Итак, мы говорим, что война не относится к области искусств и наук, а к области общественной жизни. Война есть столкновение значительных интересов, которое разрешается кровопролитием, – и только этим она отличается от других общественных конфликтов. Скорее, чем с каким-либо из искусств, войну можно сравнить с торговлей, которая также является конфликтом человеческих интересов и деятельностей; гораздо ближе к войне политика, которую, со своей стороны, можно рассматривать как своего рода торговлю в более крупном масштабе. Политика, кроме того, является тем лоном, в котором развивается война313.
Клаузевиц стремится выйти за рамки спора между искусством и наукой, поскольку материалы, которыми пользуются художник и полководец, имеют разную природу. Война является одной из составляющих общественной жизни и политики, поэтому ее нельзя сравнивать ни с мертвым материалом механических искусств, ни даже с живым материалом «идеальных», или изящных, искусств – человеческим духом и эмоциями, – поскольку и в том и в другом случае этот материал остается пассивным объектом, форму которому придает художник.

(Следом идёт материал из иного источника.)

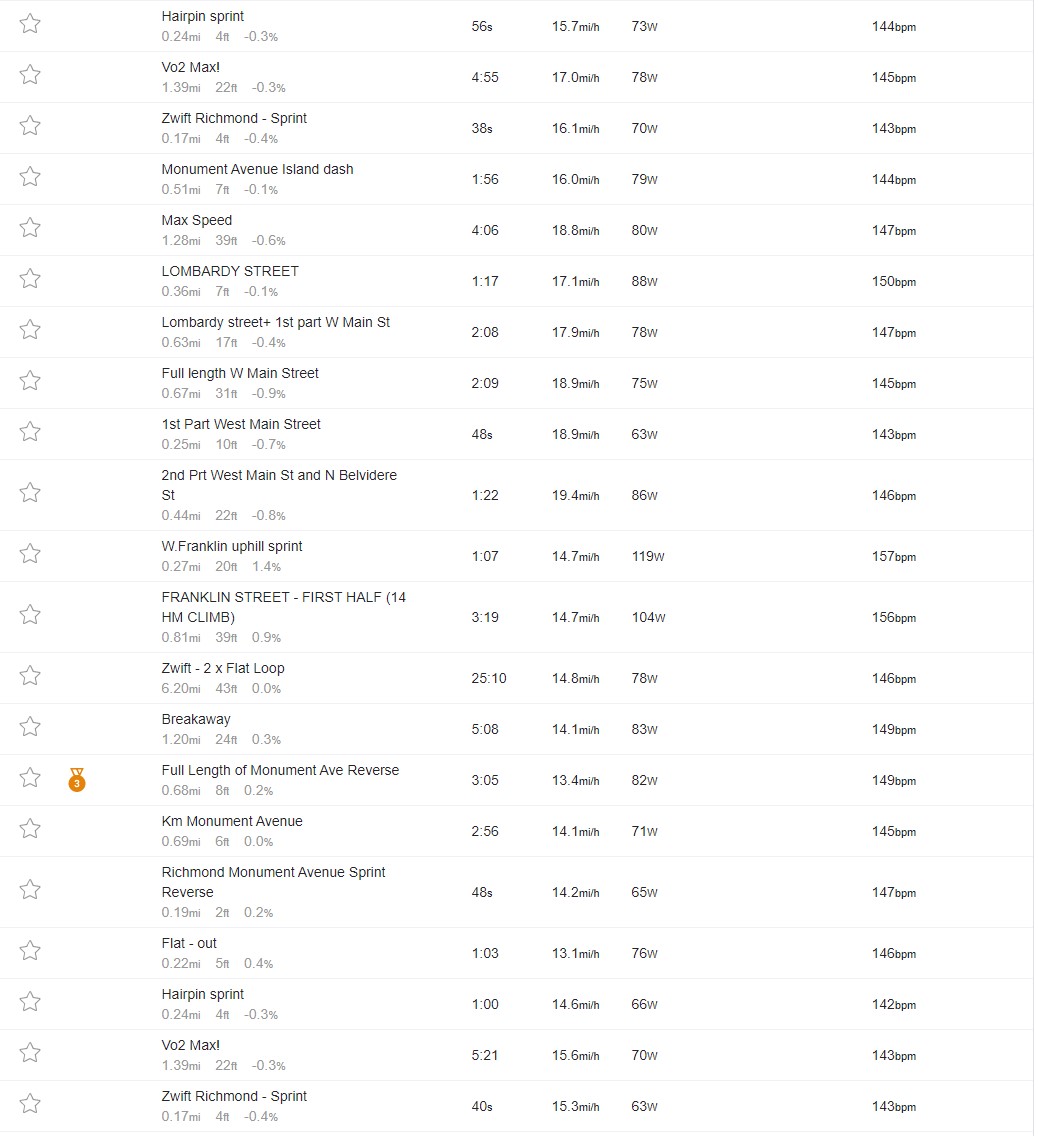The image size is (1038, 1136).
Task: Select the 25:10 time of Flat Loop row
Action: click(x=489, y=678)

Напротив, военачальник имеет дело с «одухотворенным реагирующим объектом», в связи с чем военные действия превращаются в диалектические отношения между составляющими, которые обладают одинаковой активностью314. Агентный характер объекта, наряду с постоянной неопределенностью разведывательных данных о действиях и планах противника, препятствуют безупречному применению терминологического аппарата искусства к войне. Клаузевиц и правда – возможно, в качестве ответа Рюле фон Лилиенштерну – утверждает, что спор между искусством и наукой задал всей дискуссии неверное направление и привел к «невольным сопоставлениям с остальными науками и искусствами и установлению множества неправильных аналогий»315.

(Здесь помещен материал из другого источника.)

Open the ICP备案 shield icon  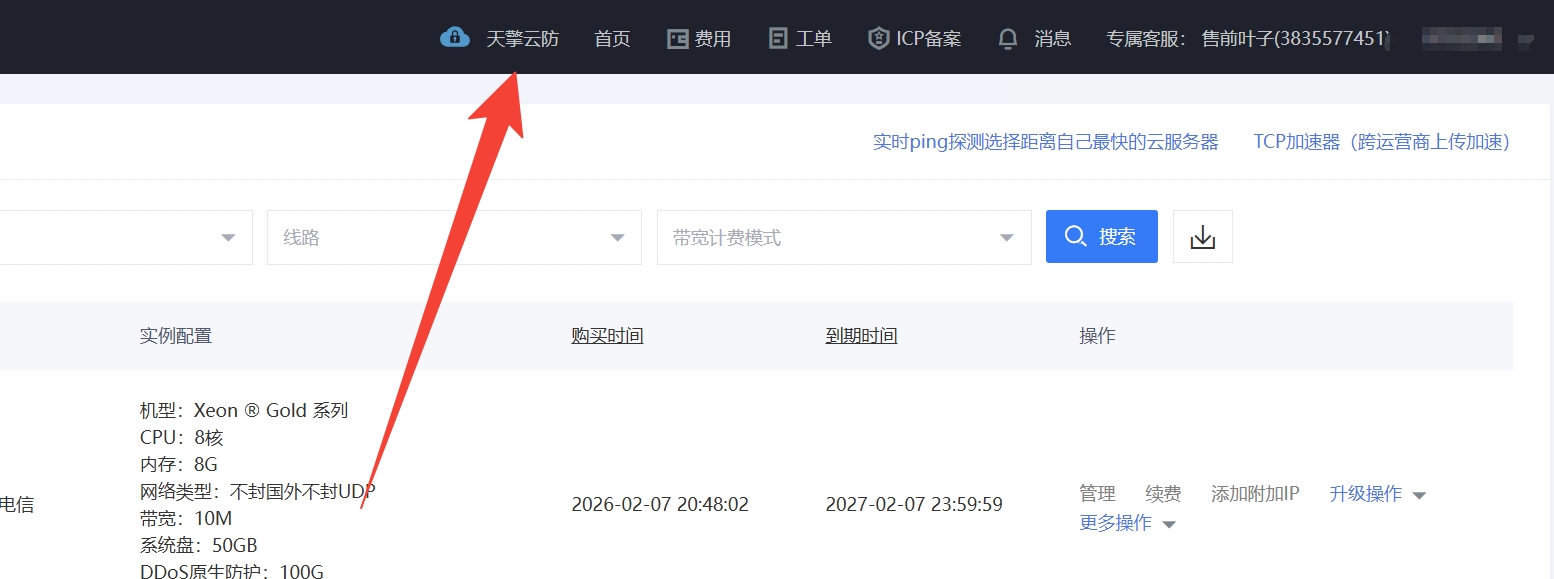pos(878,39)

Как уже отмечалось, одной из аналогий, которую часто использовал Клаузевиц, было сравнение военной кампании с произведением искусства. Однако на войне творческие усилия гения приводят к совершенно иным результатам – точно так же как реактивный материал войны отличается от пассивного материала искусства. Уподобляя военную кампанию картинам Рафаэля и Рубенса, Клаузевиц тут же подчеркивал их различия: шедевры визуального искусства можно воспринимать целостно в их полноте, однако война не представляет подобных законченных «произведений искусства»316. Учитывая неполноту исторических источников, события приходится мучительно реконструировать на основании ограниченных и зачастую противоречивых свидетельств очевидцев, донесений, писем и ряда других документов. Кампания в ее тотальности – «произведение», форму которому придает стратегический гений полководца, – всегда будет оставаться гипотетическим целым, размытым не только по краям, но и в самом центре. Иными словами, конечный результат творческих усилий полководца, как и его материал, состоят лишь из «изменчивости и многообразия явлений»317.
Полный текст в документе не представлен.